昭和54年に鹿児島県大崎町で当時42歳の義理の弟を殺害した罪で、懲役10年の刑が確定し、服役した原口アヤ子さん(95)は4度目となる再審請求を行っていて、福岡高等裁判所宮崎支部で再審を認めるかどうかの審理が行われていました。

確定した判決では酒に酔って自転車で溝に転落し、家に運ばれてきた義理の弟を日頃の生活態度に不満を持っていた原口さんが元夫らに指示して殺害したとされていますが、弁護団は義理の弟が死亡したのは溝に転落した際の首のけがとその後の不適切な救護措置が原因で、殺人事件ではないと主張していました。

これについて福岡高裁宮崎支部の矢数昌雄裁判長は先ほど、再審を認めない決定を出しました。

この中で弁護団が新証拠として提出した救急救命医の鑑定について「遺体の写真からだけで鑑定したもので、死因や死亡時期を推論する決定的なものとはいえない」などと指摘し、再審を認めませんでした。

原口さんは一貫して無実を訴えていて、過去の再審請求で3回、地裁や高裁が再審を認める判断を出しましたが、いずれも検察の抗告を受けてその後に取り消されるという異例の経過をたどっていて、裁判所の判断が注目されていました。

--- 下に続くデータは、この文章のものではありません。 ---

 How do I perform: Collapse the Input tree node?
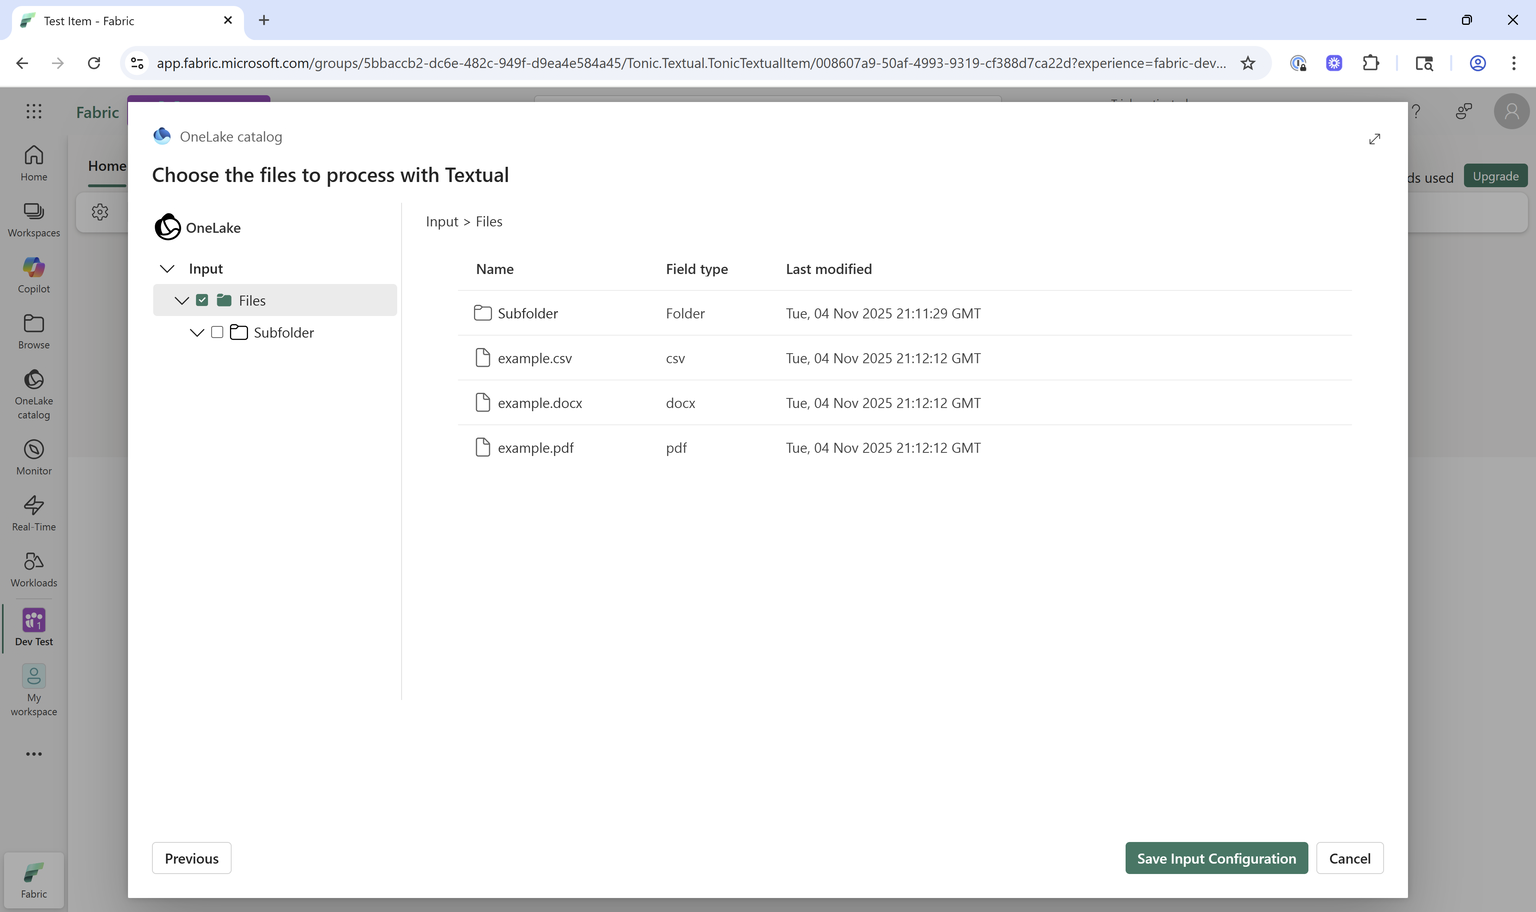coord(167,268)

福岡高等裁判所宮崎支部から再審を認めない決定が出ると、弁護団のメンバーが「不当決定」と書かれた紙を掲げました。

裁判所の前に集まった支援者たちは一瞬静まりかえったあと「司法は死んでしまったんでしょうか。何という決定でしょうか」と声があがりました。

そして「不当決定は認めない」と声をそろえて、裁判所の決定を非難しました。

福岡高等裁判所宮崎支部で再審を認めない決定が出たことについて、えん罪をテーマにした映画「それでもボクはやってない」の監督で原口アヤ子さんの支援を続けてきた周防正行さんは「弁護団はあらゆることを尽くしてきたと思うがそれが認められず、改めて裁判は大変だと思った。今回の裁判官は誰も素直にこの裁判に向き合えなかったのではないか。とても残念です」と話していました。

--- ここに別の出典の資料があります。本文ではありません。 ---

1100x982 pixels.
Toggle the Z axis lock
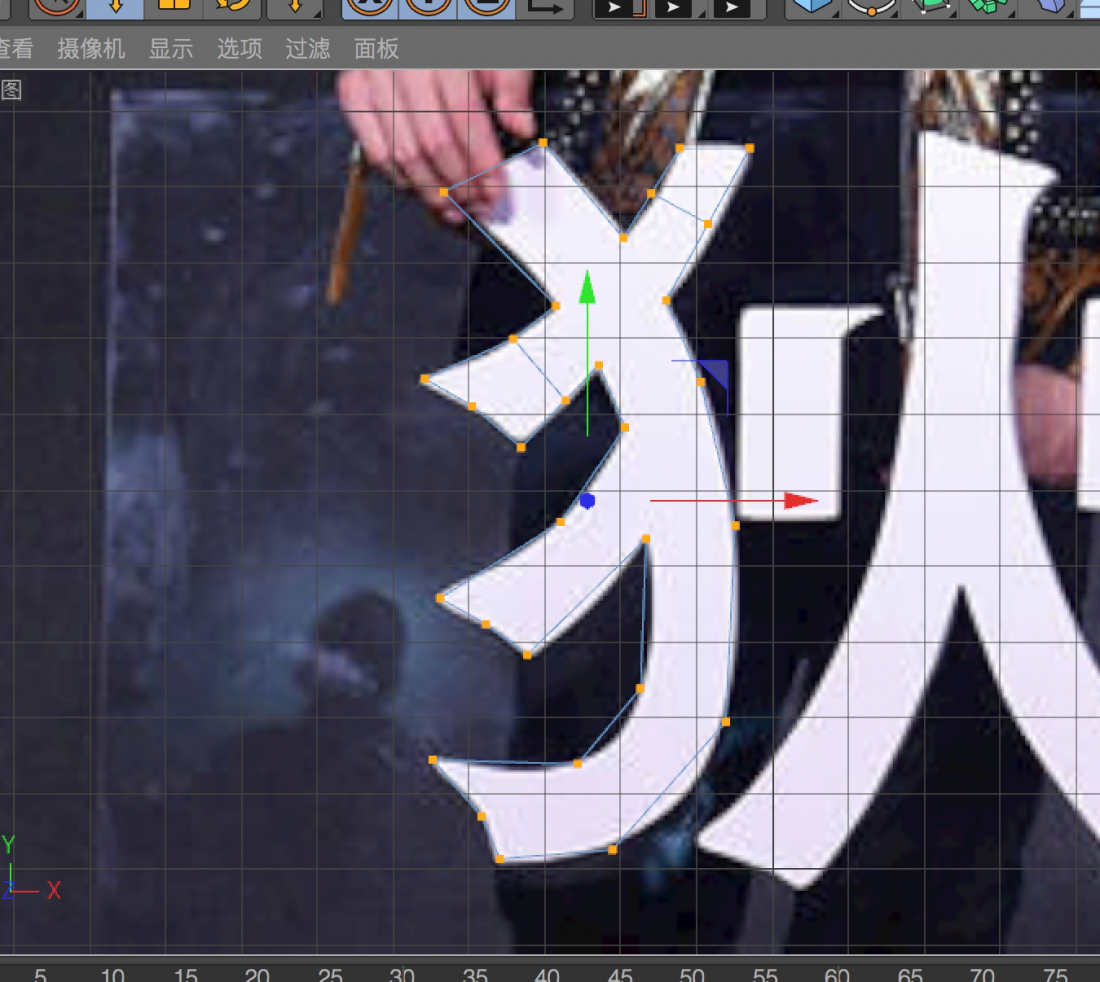(x=487, y=8)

福岡高等裁判所宮崎支部で再審を認めない決定が出たことについて、大阪・東住吉区の住宅で女の子が死亡した火事の再審で無罪が確定し、原口アヤ子さんの支援を続けてきた青木惠子さんは「いったい何回戦えばいいのか、もう十分だ。アヤ子さんは今月15日で96歳になる。再審を認める決定が誕生日プレゼントになると思っていた。この決定は本当に許せない」と憤っていました。

福岡高等裁判所宮崎支部で再審を認めない決定が出たことについて、滋賀県の病院で患者が死亡したことをめぐる再審で無罪が確定し、原口アヤ子さんの支援を続けてきた西山美香さんは「アヤ子さんになんと言葉をかけたらいいかわからない。この決定を聞いてショックで体調を崩さないか心配だ。私はもうすぐ44歳だが、それと同じ期間が大崎事件に費やされていると思うと、なぜもっと早く解決できないのか、なぜもっと裁判所は真摯に向き合わないのかと思う」と涙ながらに話していました。
57年前に静岡県で一家4人が殺害された事件で死刑が確定し、ことし3月に裁判のやり直しが確定した袴田巌さん(87)の姉のひで子さん(90)は、5日の決定を受けて、およそ15年前から親交のある原口アヤ子さん(95)に動画でメッセージを送ったということです。

この中でひで子さんは「アヤ子さん、残念だったけど即時抗告しなきゃよ。何があったって頑張っていかなきゃ」と励ましたということです。

5日午後、報道陣の取材に応じたひで子さんは「再審開始になるって難しいんですよ。お気の毒というかかわいそうで、早く再審開始にすればいいのになんでこうなるのか国のやることはわからない。それでもあきらめないでやることが大事で、応援しているというメッセージを送りました」と述べました。

その上で、「巌だけ助かればいいとは思っていないし、みんな一緒に闘ってきた仲間だから、元気なうちに再審開始になってほしい。いま議論が盛り上がっているので、この機会に再審法の改正に向かっていってもらいたい」と話していました。